Background

Listeria monocytogenes is a rod-shaped, gram-positive, and non-sporulating foodborne infectious pathogen that can cause serious diseases such as septicemia and meningitis, particularly in high-risk groups (e.g., pregnant woman, neonates, and immunocompromised individuals) with a high mortality rate of 20%–30% [1]. In particular, ready-to-eat (RTE) foods, which do not require heat cooking, are a main source of foodborne listeriosis cases [2]–[4]. Molecular subtyping approaches allow us to evaluate the similarity of strains isolated from geographically or temporally different sources with high accuracy and reproducibility for epidemiological studies or trace-back surveys [5]. Several molecular subtyping methods such as PFGE, ribotyping, MLST including MVLST, and MLVA have been developed for subtyping of L. monocytogenes[6]–[10]. These methods have categorized the microorganism into 4 lineages and several clonal complexes (CCs). The subtyping data is highly consistent with pathogenicity and other characteristics, and provides useful information for epidemiologic or phylogenetic studies [11]–[13]. However, the whole-genome structure of strains that show similar subtyping results is unknown, because most subtyping methods focus on only a subset of loci such as endonuclease restriction sites or alleles.

Next-generation sequencing (NGS) technology has facilitated the analysis of bacterial genomes from a whole-genome perspective by generating relatively high data output in recent years.
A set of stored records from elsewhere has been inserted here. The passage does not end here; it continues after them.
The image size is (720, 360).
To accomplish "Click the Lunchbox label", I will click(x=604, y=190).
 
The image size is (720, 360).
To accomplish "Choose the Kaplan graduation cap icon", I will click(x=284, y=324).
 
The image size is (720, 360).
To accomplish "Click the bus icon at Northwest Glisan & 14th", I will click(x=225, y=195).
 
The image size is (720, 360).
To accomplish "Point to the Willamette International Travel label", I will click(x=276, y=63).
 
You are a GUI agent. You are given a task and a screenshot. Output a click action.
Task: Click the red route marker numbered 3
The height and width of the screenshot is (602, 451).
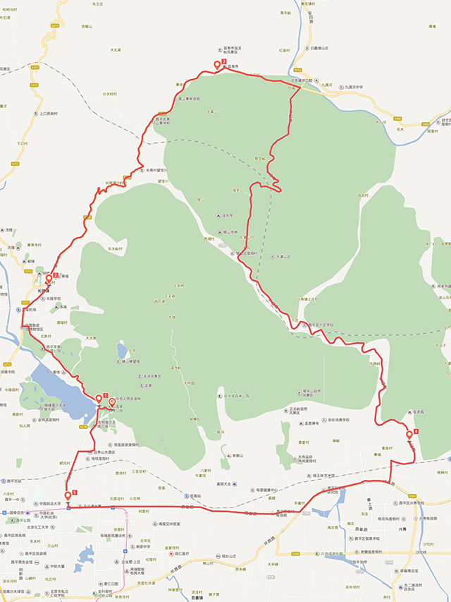(218, 66)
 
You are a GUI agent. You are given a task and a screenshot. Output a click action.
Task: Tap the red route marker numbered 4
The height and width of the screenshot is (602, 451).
(409, 434)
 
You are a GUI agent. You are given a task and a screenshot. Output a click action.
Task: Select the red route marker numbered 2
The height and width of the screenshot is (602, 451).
(49, 279)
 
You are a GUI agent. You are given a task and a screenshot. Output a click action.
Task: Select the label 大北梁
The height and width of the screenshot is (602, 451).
(116, 49)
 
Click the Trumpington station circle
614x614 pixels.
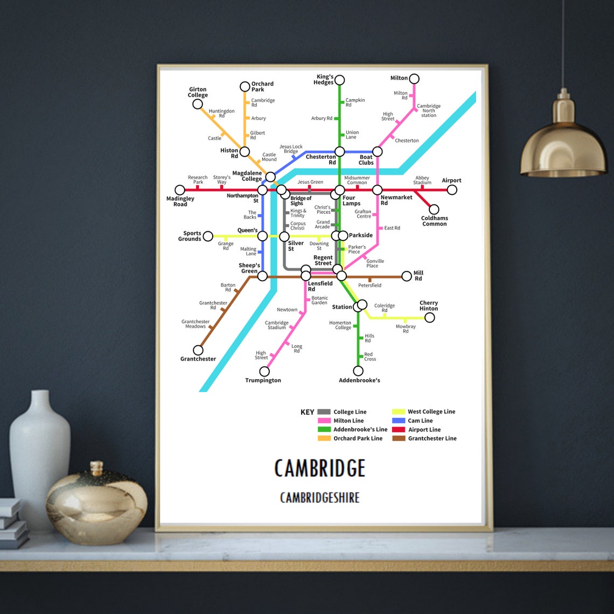click(x=264, y=372)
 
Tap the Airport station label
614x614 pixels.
click(x=451, y=180)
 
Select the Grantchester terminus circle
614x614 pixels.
click(x=198, y=351)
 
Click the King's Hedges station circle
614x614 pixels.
click(x=339, y=80)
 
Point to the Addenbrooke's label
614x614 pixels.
click(x=359, y=380)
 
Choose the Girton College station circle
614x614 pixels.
click(x=198, y=104)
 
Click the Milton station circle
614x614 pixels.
click(x=414, y=79)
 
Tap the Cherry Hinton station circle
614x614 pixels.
click(x=429, y=318)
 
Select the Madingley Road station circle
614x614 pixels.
click(x=180, y=190)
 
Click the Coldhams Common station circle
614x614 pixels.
click(x=434, y=210)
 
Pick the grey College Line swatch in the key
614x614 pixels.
click(x=324, y=412)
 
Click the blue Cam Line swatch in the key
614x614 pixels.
click(x=399, y=421)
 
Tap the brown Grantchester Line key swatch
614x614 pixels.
click(x=399, y=438)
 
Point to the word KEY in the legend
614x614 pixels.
click(x=307, y=412)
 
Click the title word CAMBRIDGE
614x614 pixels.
click(x=320, y=468)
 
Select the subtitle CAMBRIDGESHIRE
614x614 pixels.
click(x=320, y=498)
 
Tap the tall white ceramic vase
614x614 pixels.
click(x=40, y=458)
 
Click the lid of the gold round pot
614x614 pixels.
click(x=96, y=468)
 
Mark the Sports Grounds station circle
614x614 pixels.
click(x=208, y=236)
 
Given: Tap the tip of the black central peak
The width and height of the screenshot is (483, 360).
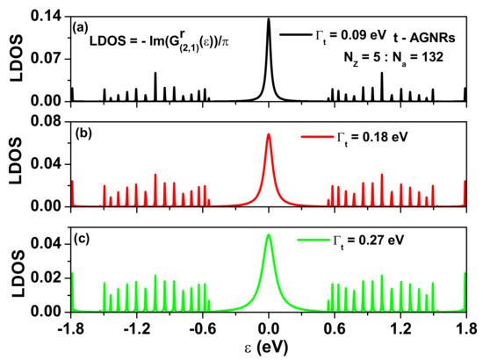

Using NGS, some studies have already reported the relationships between molecular subtyping results and whole-genome sequences for Salmonella enterica and Escherichia coli, and presented useful information on phylogeny and virulence [14]–[18]. L. monocytogenes has also been investigated at the whole-genome level to reveal its pathogenicity and evolutionary history [19]–[21]. However, the relationship between the results of genome subtyping and whole-genome sequencing in L. monocytogenes has not yet been fully explored.

We compared two draft genome sequences of L. monocytogenes to reveal the relationship between subtyping results and whole-genome diversity. Strains F2-382 and NIHS-28 were isolated from epidemic patients in the United States and Japan, respectively. These strains were not considered to be clonal because the patients had not engaged in travel around the time of onset. However, these strains showed identical MVLST and MLVA sequence types and strikingly similar PFGE patterns [22]. Thus, they are regarded to be extremely closely related strains, regardless of their source. In the present study, their draft sequences were compared to determine the extent of the differences between their genomes. In addition, published whole-genome sequences from 22 strains were compared to evaluate the genetic distance.

Results

General properties of the draft genome sequence

Using the shotgun sequencing method, a total of 46,603,422 bp and 107,127 reads with an average read length of 435.0 bp were obtained for the F2-382 strain. A total of 64,444,465 bp with 132,436 reads and an average read length of 486.6 bp were obtained for strain NIHS-28. Next, 99.58% of the total bp of the F2-382 strain and 99.71% of the total bp of the NIHS-28 strain were aligned in the de novo assembly. In total, 56 contigs were obtained from the de novo assembly of the F2-382 strain, with a total length of 2,911,674 bp, an N50-contig of 86,218 bp, and a GC content of 37.9%. The alignment depths were distributed from 1 to 140, with a peak depth of 13. For strain NIHS-28, 35 contigs were obtained with a total length of 2,908,138 bp, an N50-contig of 120,766 bp, and a GC content of 37.9%. The alignment depths were distributed from 1 to 180 with a peak depth of 19.

Large-scale differences in genome structure

The alignment analysis constructed using MAUVE software for strains F2-382, NIHS-28, and F2365 showed that their overall genomic structures are similar (Figure 1). In addition, all of the contigs were aligned to the reference sequence, indicating that the sequenced strains did not possess plasmids. Five gap loci were identified in strains F2-382 and NIHS-28 when aligned to strain F2365 (Figure 1; gaps 1–5). However, between strains F2-382 and NIHS-28, only one locus for each sequence was identified as a gap (Figure 1; gap 6–7). Thus, strains F2-382 and NIHS-28 exhibit more similarity to each other than to F2365.

Figure 1
figure 1

Alignment of genome sequences of strains F2-382, NIHS-28, and F2365. The seven frames on the outer ring show gap regions larger than 5 kbp. Each lane shows the sequence of one strain; F2365 (black); F2-382 (dark gray); NIHS-28 (light gray).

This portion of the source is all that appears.